Mother Nature is turning up the heat on Bush, too. Two of the first four months of 2002 set global records for heat, while the other two months were the second-hottest on record for those months. Meanwhile, a new United Nations study found that the famous Himalayan glacier that explorers Sir Edmund Hillary and Tenzing Norgay climbed 49 years ago has melted so much that it has retreated three miles.

Independent experts say such signs cannot be ignored.

"You may not like what the science is telling you, especially on the issue of climate change, but sooner or later it's going to rear its head and you can't repress it," said Kevin Trenberth, climate analysis chief at the National Center for Atmospheric Research in Boulder, Colo. "Nature will do what it has to, regardless of what politicians want."

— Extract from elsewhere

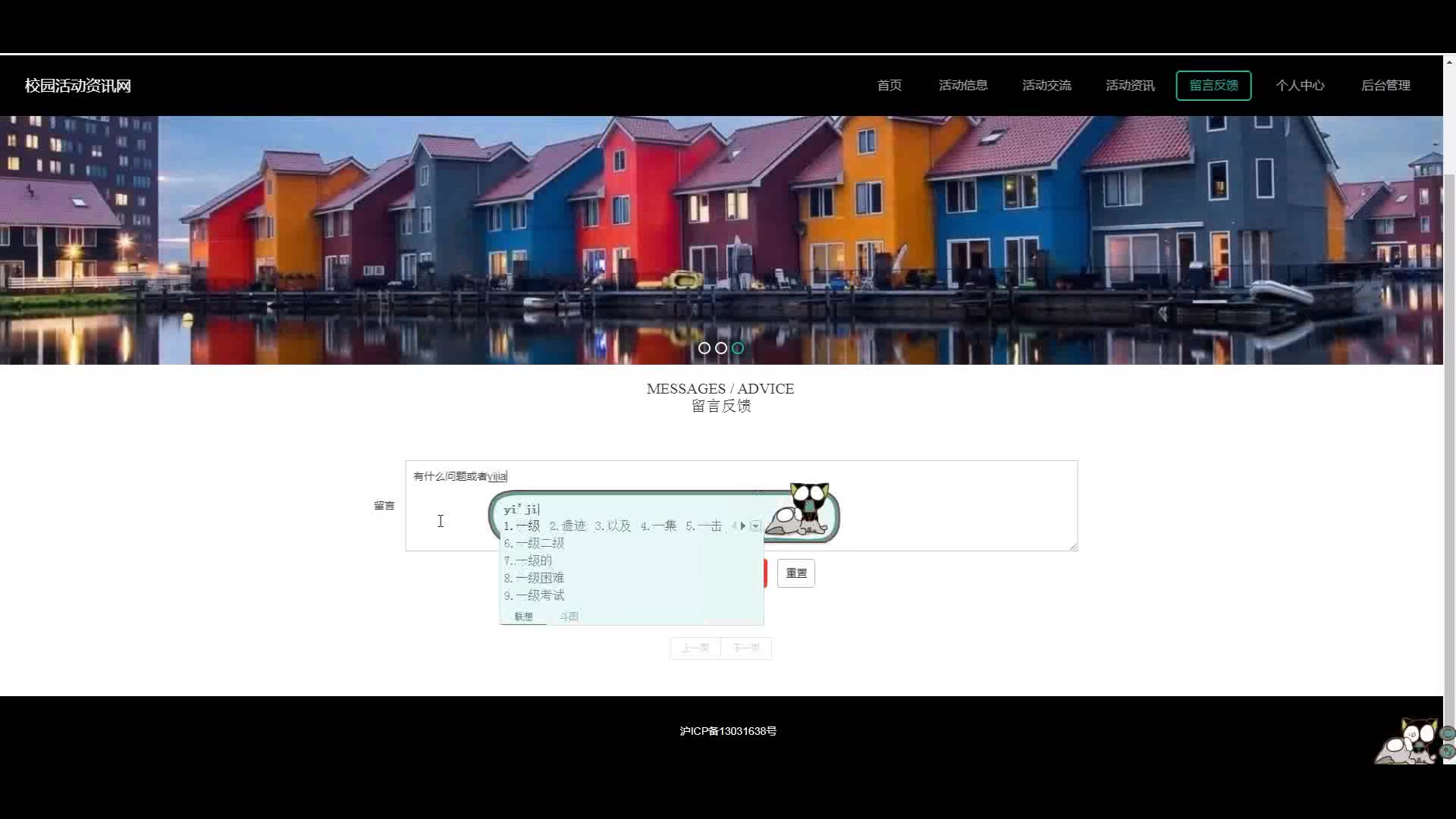The image size is (1456, 819).
Task: Click the 重置 button
Action: tap(796, 573)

"The pressure is building," said Paul Joskow, director of the Center for Energy and Environmental Policy at the Massachusetts Institute for Technology. "I think the federal government will eventually adopt a comprehensive greenhouse gas emissions control policy, but I don't think it's going to happen tomorrow."

So far, Bush shows no inclination to rethink his policy. He opted out of the Kyoto Protocol in 2001, saying it would wreck the U.S. economy. It called on the United States to reduce carbon dioxide emissions to 7 percent below 1990 levels, but made no such demands on developing giants, including China and India. Cutting back emissions so severely would require expensive economic adjustments.

In February 2002, Bush proposed an alternative to Kyoto, setting voluntary emission targets pegged to economic growth. His plan would let emissions increase, but at a reduced rate. He also proposed to spend more on global warming technology and research -- $4.5 billion next year.

Voluntary efforts have been tried for 12 years, however, and failed to relieve the problem. Independent scientists say that Bush's plan requires little action.

Many efforts are under way to produce a more aggressive U.S. global warming policy.

By far, the most galling prod to the White House came from within, when on May 31 six agencies, led by the Environmental Protection Agency, issued a report warning of dire consequences from global warming, which it said was very real and largely man-made. Previously, the Bush administration had hedged on both questions.

The EPA-led "U.S. Climate Action Report" concedes that temperatures in the United States probably will rise 3 to 9 degrees Fahrenheit in this century because of global warming. It also predicts more frequent heat waves, reductions in snow pack and water supplies, and loss of wetlands and delicate ecosystems.

Balancing those ill effects somewhat, the report also predicts that warming will lead to increased food production and forest growth.


Earlier this month, Bush called the EPA-led report a document "put out by bureaucrats" and dismissed questions of whether he might change his policy.

Economic conservatives who have resisted measures to reduce global warming for years like Bush's stand, but they're angry that the administration issued the EPA report.

"The pressure is so much on the president, I think that this report has really weakened the president's position," said the Competitive Enterprise Institute's Myron Ebell, chairman of the Cooler Heads Coalition, an industry group that tries to debunk global warming. "The administration has basically just handed (Senate Majority Leader Tom) Daschle and (Senate Environment Committee Chairman James) Jeffords an awful lot of ammunition. It's now up to the White House to clean up the mess they created."